Genotiplerin genetik potansiyellerinin farklı oluşu N uygulamalarına tepkilerinin farklı olmasını sağlamıştır. Nohut genotiplerin bitki N kapsamları N dozlarının artışıyla yükselmiştir. Bakteri uygulamaları nohut genotiplerinin N kapsamları üzerine etki etmemiştir (Çizelge 4.4). Çakır ve Azkan (2005)’nın 10 adet nohut çeşidi ile yürüttükleri saksı denemesinde bitkilerin gövde azot kapsamları arasında önemli düzeyde farklılık tespit etmişlerdir. Bu özellikte en yüksek bitki N kapsamı Damla-89, Sarı-98, Er-97 ve Eser-87 genotiplerinde tespit edilmiştir. Föhse ve ark. (1988), her bitki çeşidinin yetişmesi için kendine özgü besin elementi ihtiyacı ve besin elementi alım etkinliklerinin olduğunu bildirirken, bazı araştırmacılar besin elementlerinin alım ve kullanılmasında bitki genotipleri arasında dahi farklılıklar olduğunu bildirmişlerdir (Çakmak ve ark., 1999; Kalaycı ve ark., 1999; Güneş, 2000; Karaman ve Şahin, 2004). Denemede elde edilen azot kapsamlarının farklılık sebebi bu yaklaşım ile açıklanabilir. Ortalamalar bakımından yüksek azot içeren genotiplerin kullanılması verimin yüksek seviyelerde olacağı anlamına gelmemelidir. Nitekim daha önce gelişim bakımından yüksek kuru madde miktarı veren genotiplerin bitki azot kapsamları düşük seviyelerde olmuştur. Dolayısıyla düşük azot seviyelerinde yüksek verim veren genotipler tarımsal üretimde büyük önem arz etmektedir.

Nohut genotiplerinin azot kapsamları ve oluşturdukları kuru madde ile doğru orantılı olarak genotipler arasında topraktan sömürülen azot miktarları arasında önemli farklılar ortaya çıkmıştır. Yine azot miktarının artması ile genotiplerin sömürdükleri azot miktarında belli oranda bir artış söz konusudur.

Dahiya ve Singh (1993), azotun bitkinin vegatatif aksamını geliştirmesi yanında toprakta azot-fosfor ilişkisine de olumlu katkılar yaptığını bildirmiştir. Baklagiller

kökleri vasıtasıyla residual fosforu harekete geçirerek kendi gelişimlerini artırırlar (Nuruzzaman ve ark. 2005).
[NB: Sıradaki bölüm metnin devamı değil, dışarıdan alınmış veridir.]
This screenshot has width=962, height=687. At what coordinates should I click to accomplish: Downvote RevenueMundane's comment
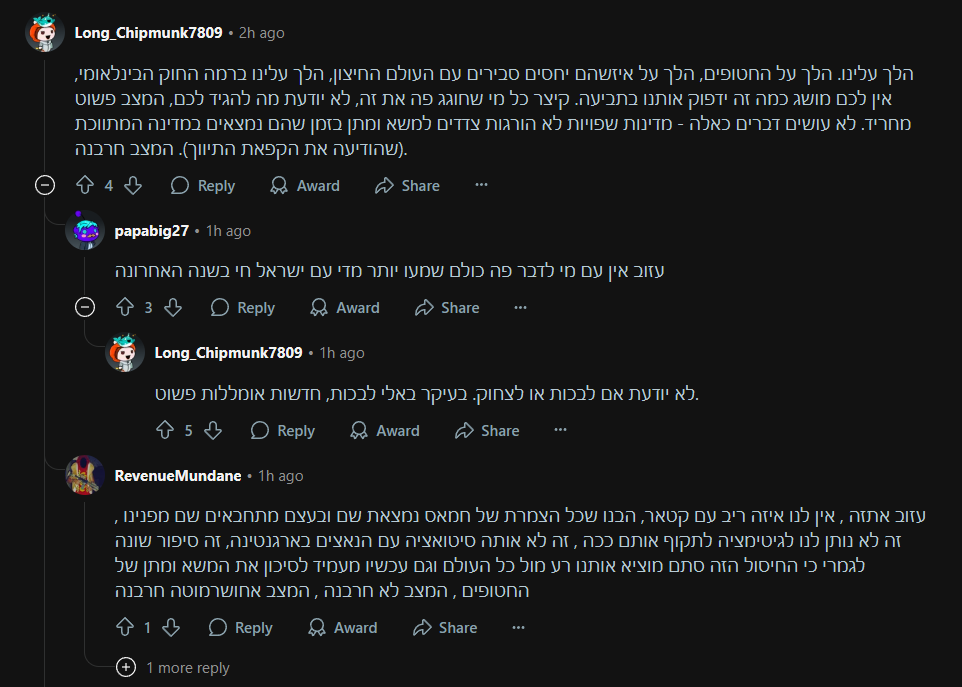point(170,627)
Kuru madde miktarındaki artışı sadece azot uygulamasındaki artışa bağlamak yetersiz bir yaklaşım olacaktır. N ve P bitkilerin gelişimlerini sürdürmelerinde farklı görevleri vardır. Bitkilerin fosfor kapsamları bakteri ve farklı azot dozları uygulamaları bakımından genotiplere bağlı olarak önemli düzeyde değişmektedir (Çizelge 4.8). Genel ortalamalar bakımından aşılama ve azot dozları uygulamaları bir değişime neden olmamıştır. Sömürülen fosfor miktarları ise yine genotipler arasında önemli bir şekilde değişirken azot uygulamalarının topraktan sömürülen fosfor miktarını arttırdığı tespit edilmiştir (Çizelge 4.10).
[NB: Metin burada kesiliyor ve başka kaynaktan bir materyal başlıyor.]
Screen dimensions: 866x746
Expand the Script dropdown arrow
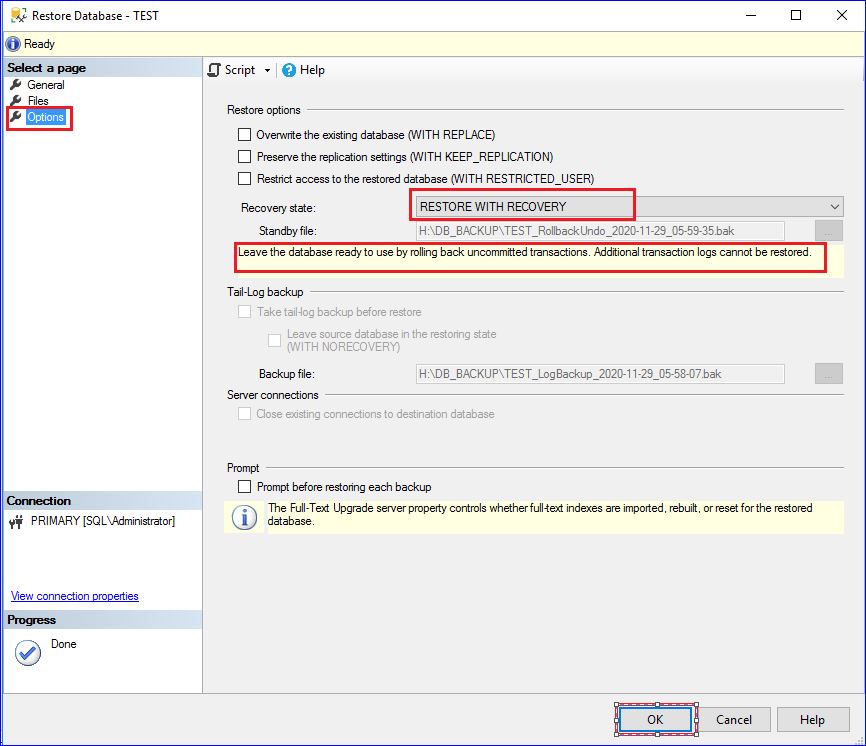tap(267, 70)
Denemede aşılama yapılan ve yapılmayan nohut genotiplerinin Gerloff (1977)’a göre azot kullanım etkinliklerinin (AKE) gruplandırılması sonucunda 1. ve 3. gurba giren çeşitler uygulamalar neticesinde önerilebilecek genotipler arasındadır. Bakteri aşılaması yapılmayan bölümde; 1. gruba giren (Etkin-respons veren): Meksika, Diyar-95, Sarı-98, Aziziye-94, ILC-1482, Konya Tipi Gülümser, Eser-87, Menemen-92 genotipleri olmuştur. 3. gruba giren (Etkin-respons vermeyen): Cevdet Bey, Akçin-91, Küsmen-99 genotipleri olmuştur.

AKE bakteri aşılaması yapılan bölümde; 1. gruba giren (Etkin-respons veren): Aydın- 92, Meksika, Aziziye-94, Gökçe, Konya Tipi, Akçin-91 genotipleri olmuştur. 3. gruba giren (Etkin-respons vermeyen): Diyar-95, Gülümser, Menemen-92, Küsmen-99 genotipleri olmuştur. Değinilen bu genotipler ayırt edilen gruplara göre toprakta bulunan ve ilave edilen besin elementlerine olumlu tepkiler göstermişlerdir. Bu genotiplerin yetiştirilmesi diğer gruba giren genotiplere göre verimlik açısından faydalar sağlayacaktır.